Monday, March 2, 2009
The Odd Couple Back On TV
There is just something about the Monday night show on SPEED that keeps viewers coming back. For more than a decade, the network has been presenting an irreverent hour of NASCAR conversation and highlights under several different titles.
In 2009, the only remaining element from the original Speedvision program is the now-bearded Michael Waltrip. On this Monday, Waltrip was in rare form. It may well be because he was being reunited with his alter ego, the buttoned-up and analytical Chad Knaus.
Show host Steve Byrnes had travel troubles returning from Las Vegas and received a good-natured ribbing from his substitute, SPEED veteran Ralph Sheheen. It was great that the network had a strong personality like Sheheen who could fill-in with little notice. The program did not miss a beat where the host role was concerned.
Knaus had missed the first several shows and it took him a good while to remember just how his relationship with Waltrip played-out on the air. Basically, if Knaus does not stand up for himself he may never be heard in the entire hour.
Waltrip reminded Knaus of that fact by interrupting his first comment with a ridiculous tangent punctuated by an unfocused finish. It was vintage Waltrip and he continued to roam free for most of the program.
SPEED pounded the music and natural sound under the highlights to the point where the talent could not be heard. Sheheen, Waltrip and Knaus were continually drowned out by the poor audio mix. SPEED continues to struggle with the new HD studios.
Halfway into the show, it was apparent that the audio problems were going to affect a large part of this hour. Luckily, Sheheen often led follow-up conversations that took place after the horrible "library music" had ended. On both SD and HD televisions, the Sprint Cup Series highlights of this race were ruined.
Luckily, the audio mix allowed the highlights of the Nationwide Series race to be heard by viewers. Waltrip and Knaus were both quick to point out the amazing happenings in this memorable race. Often, it appears that Knaus is amused by the antics of some of the Nationwide drivers on the track.
Sheheen made this show a pleasure to watch. His calm demeanor worked well with the amped-up Waltrip and the continually head-shaking Knaus. Sheheen worked viewers though all of the good features that this program offers on a regular basis. The outstanding editing of the NASCAR Media Group is always fun to watch.
Knaus was allowed to make several good points in the Atlanta preview, reminding viewers of why he is the top crew chief in the sport. Waltrip finally stepped aside and let the knowledge of Knaus take center stage. It was nice to have a crew chief and driver combination back on the show. Just like in the TV network announce booth for the races, this line-up works well.

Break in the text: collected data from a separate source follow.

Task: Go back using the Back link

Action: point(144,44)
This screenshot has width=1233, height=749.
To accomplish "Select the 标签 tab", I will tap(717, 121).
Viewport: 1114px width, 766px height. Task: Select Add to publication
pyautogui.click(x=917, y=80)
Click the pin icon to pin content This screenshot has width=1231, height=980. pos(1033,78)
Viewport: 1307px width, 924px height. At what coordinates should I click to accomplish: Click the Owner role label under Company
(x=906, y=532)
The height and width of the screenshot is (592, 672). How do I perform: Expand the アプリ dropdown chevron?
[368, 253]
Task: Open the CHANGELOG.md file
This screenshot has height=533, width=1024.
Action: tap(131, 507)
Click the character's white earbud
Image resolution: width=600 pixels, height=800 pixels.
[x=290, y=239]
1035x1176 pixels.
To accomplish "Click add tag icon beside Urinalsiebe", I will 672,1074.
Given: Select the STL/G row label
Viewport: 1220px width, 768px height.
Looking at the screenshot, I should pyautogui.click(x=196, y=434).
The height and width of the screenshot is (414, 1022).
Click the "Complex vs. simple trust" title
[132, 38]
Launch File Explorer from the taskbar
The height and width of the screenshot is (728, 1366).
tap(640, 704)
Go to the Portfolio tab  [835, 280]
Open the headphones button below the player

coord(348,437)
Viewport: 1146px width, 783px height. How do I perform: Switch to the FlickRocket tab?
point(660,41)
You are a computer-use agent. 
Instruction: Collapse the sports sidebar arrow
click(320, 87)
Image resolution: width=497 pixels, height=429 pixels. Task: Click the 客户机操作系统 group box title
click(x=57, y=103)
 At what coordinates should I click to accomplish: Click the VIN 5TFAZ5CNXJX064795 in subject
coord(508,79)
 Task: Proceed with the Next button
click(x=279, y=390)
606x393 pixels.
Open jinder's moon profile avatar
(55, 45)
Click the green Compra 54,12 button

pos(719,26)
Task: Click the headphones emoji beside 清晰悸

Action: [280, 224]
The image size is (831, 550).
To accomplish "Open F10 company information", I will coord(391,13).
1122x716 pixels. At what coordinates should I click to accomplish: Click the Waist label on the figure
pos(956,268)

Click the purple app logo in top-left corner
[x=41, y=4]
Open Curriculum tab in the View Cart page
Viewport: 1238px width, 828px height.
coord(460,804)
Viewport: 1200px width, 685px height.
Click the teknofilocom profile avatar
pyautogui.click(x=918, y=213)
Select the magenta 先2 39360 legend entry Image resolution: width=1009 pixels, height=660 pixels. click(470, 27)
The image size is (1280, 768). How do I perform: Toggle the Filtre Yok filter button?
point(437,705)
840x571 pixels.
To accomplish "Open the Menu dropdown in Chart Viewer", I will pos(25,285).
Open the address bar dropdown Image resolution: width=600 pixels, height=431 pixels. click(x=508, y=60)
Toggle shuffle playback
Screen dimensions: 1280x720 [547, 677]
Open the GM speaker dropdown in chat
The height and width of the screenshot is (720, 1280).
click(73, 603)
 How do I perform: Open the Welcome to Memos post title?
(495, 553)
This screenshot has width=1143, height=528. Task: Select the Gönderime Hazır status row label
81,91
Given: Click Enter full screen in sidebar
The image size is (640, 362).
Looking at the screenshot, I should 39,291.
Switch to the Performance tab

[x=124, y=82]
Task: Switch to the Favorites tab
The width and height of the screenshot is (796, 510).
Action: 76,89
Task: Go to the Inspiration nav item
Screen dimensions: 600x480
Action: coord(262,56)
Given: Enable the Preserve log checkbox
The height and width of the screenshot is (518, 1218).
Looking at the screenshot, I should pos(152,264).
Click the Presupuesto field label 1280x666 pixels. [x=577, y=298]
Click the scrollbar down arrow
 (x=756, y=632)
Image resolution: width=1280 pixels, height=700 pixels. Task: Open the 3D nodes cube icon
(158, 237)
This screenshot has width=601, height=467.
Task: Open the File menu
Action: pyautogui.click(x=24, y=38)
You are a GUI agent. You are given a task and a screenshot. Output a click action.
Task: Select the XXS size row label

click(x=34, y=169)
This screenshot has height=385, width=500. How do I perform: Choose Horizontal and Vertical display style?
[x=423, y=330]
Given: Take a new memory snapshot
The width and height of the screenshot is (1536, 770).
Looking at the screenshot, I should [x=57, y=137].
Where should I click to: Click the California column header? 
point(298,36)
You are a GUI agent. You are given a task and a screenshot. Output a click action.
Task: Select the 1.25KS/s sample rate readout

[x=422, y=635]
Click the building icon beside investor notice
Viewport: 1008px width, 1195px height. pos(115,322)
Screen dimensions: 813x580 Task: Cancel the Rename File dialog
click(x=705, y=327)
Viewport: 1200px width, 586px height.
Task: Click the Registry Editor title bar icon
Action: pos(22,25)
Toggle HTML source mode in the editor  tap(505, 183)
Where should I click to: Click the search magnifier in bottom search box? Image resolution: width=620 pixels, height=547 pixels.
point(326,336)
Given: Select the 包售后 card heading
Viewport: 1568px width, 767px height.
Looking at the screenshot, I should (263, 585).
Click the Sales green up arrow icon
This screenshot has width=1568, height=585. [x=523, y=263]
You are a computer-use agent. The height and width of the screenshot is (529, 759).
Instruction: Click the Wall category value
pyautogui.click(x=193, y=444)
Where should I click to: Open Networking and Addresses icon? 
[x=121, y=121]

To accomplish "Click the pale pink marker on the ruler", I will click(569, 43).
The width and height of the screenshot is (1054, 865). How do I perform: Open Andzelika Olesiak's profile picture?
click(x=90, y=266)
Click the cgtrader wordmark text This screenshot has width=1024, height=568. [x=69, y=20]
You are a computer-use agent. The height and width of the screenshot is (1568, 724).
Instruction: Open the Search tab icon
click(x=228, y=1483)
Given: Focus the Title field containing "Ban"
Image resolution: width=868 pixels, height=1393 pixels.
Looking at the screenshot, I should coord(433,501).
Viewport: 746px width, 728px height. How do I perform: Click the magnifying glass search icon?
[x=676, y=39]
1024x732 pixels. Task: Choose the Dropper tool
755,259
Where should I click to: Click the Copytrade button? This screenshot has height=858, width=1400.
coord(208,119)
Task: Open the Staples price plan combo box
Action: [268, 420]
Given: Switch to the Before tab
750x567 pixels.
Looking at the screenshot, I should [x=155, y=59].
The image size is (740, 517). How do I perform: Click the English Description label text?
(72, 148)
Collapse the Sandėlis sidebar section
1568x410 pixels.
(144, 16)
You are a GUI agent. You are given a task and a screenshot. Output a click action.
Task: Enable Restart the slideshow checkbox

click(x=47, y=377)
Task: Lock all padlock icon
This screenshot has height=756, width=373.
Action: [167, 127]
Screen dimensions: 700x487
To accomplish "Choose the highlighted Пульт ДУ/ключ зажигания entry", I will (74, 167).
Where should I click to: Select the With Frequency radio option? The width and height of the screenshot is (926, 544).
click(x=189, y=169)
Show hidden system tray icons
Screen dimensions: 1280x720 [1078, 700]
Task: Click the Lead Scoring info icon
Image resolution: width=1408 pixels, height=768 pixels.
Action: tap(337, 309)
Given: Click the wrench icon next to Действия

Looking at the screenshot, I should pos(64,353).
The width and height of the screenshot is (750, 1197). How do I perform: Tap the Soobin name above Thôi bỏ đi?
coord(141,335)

As the program closed with viewer email, it was clear that Knaus had recaptured the dynamic and colorful relationship he has with Waltrip on this show. Simply by letting "Mikey be Mikey," Knaus can navigate right around his cohort and make all the points that he feels contribute to the program.
It has been well over a decade since the lanky and off-the-wall Waltrip brother first made a splash on a small cable TV network broadcasing to almost no one. Now, as a Sprint Cup team owner and well-known television personality, he sits in the new High Definition studios of a Fox-owned major cable TV network.
Like I said, there is just something about Monday nights on SPEED.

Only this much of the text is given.